TO DO: Render the lines of the records from the line containing "Given: Click the search magnifier icon" through the end of the records, both included, as a Markdown table with columns titled "Row" and "Line". Number each row, skip any blank lines, and leave the pictures out of the table.

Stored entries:
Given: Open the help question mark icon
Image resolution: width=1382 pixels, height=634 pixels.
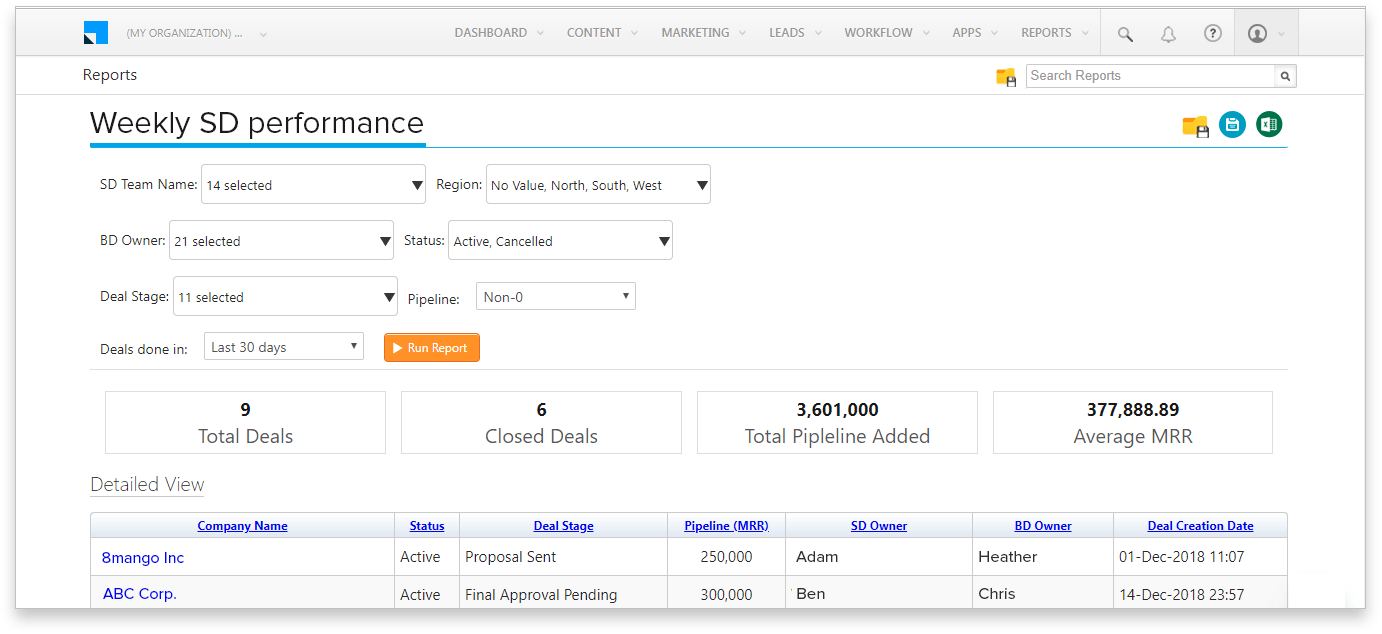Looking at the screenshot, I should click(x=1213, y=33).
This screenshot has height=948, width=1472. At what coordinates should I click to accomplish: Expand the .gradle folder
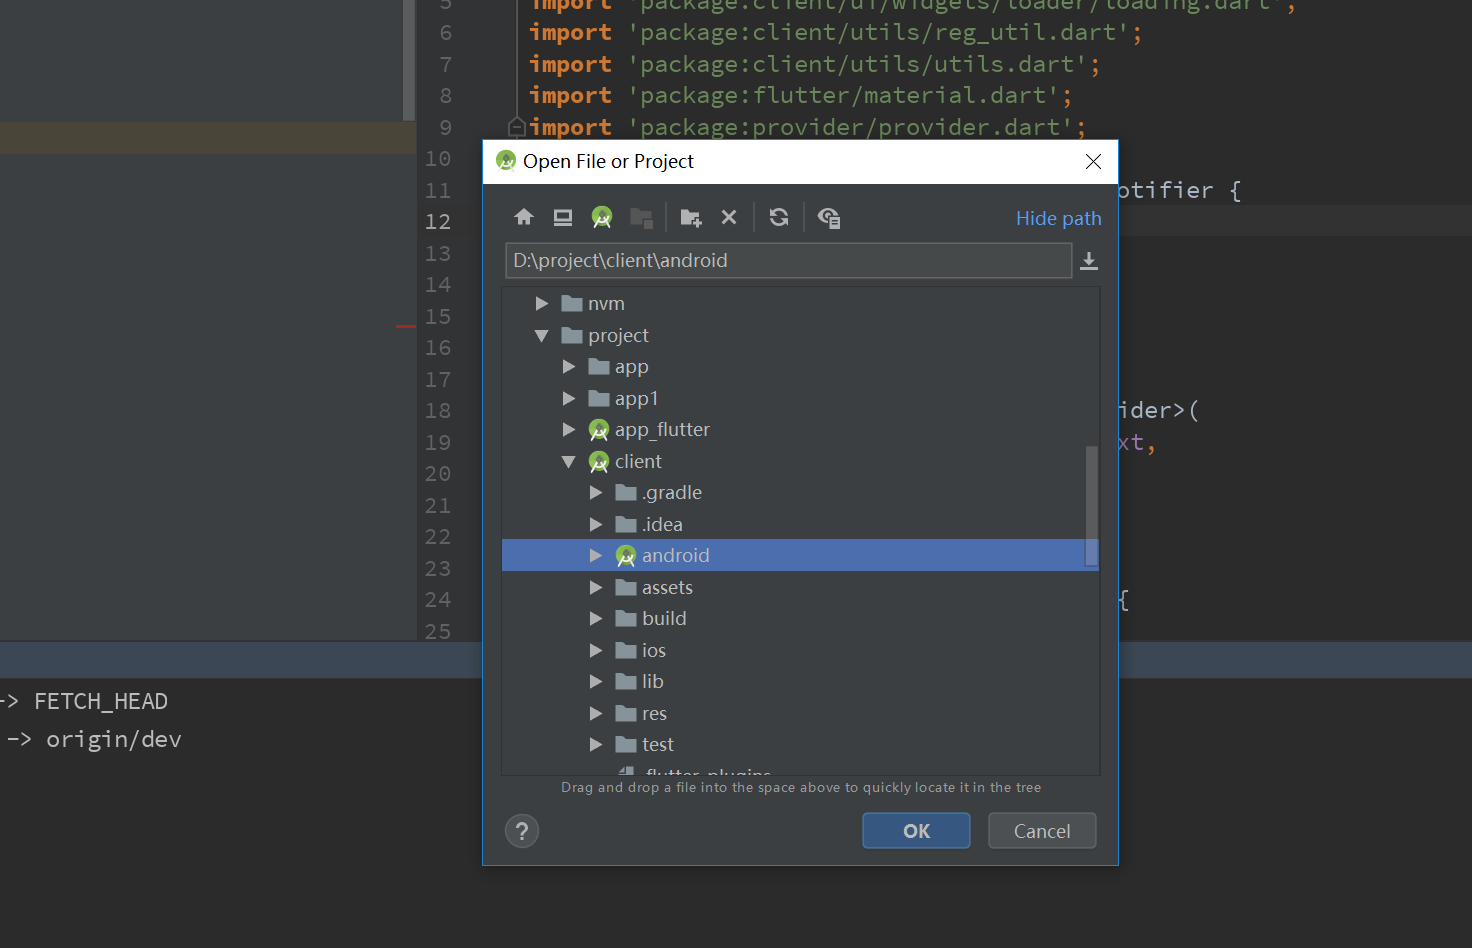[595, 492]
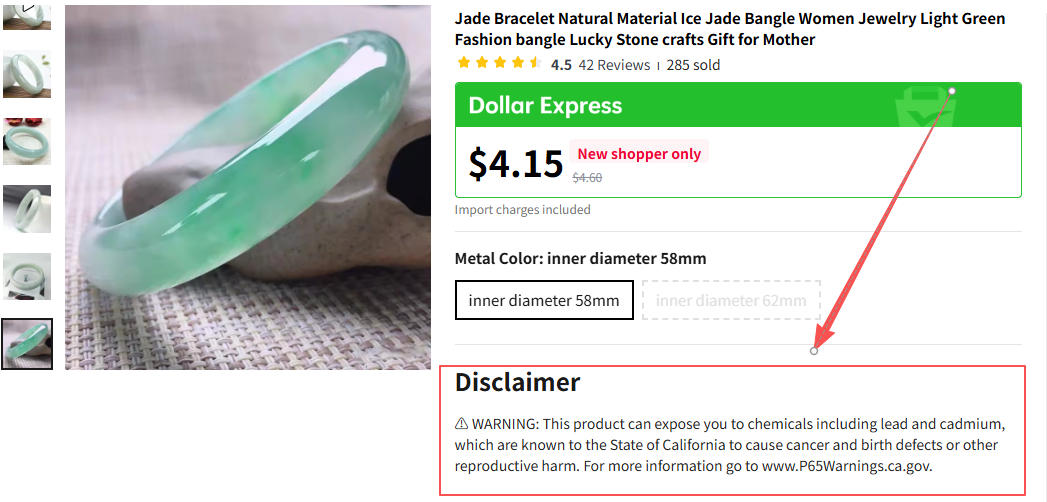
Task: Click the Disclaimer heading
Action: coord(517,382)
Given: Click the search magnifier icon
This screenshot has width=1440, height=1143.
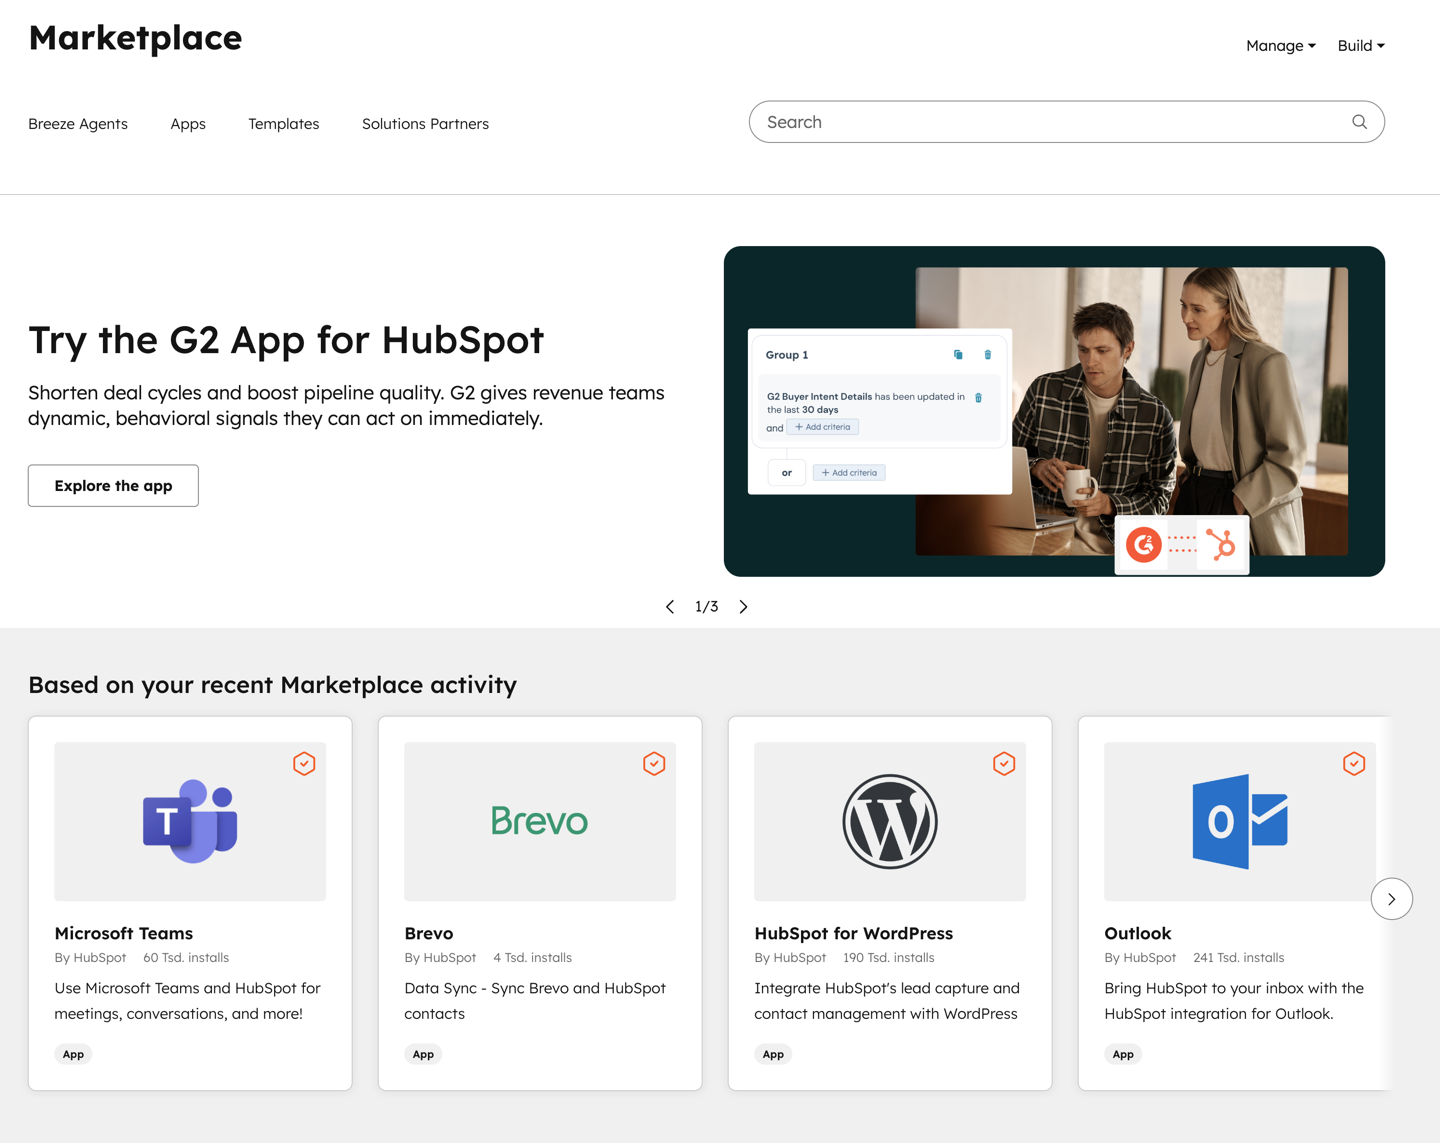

THE ANSWER:
| Row | Line |
|---|---|
| 1 | Given: Click the search magnifier icon |
| 2 | This screenshot has width=1440, height=1143. |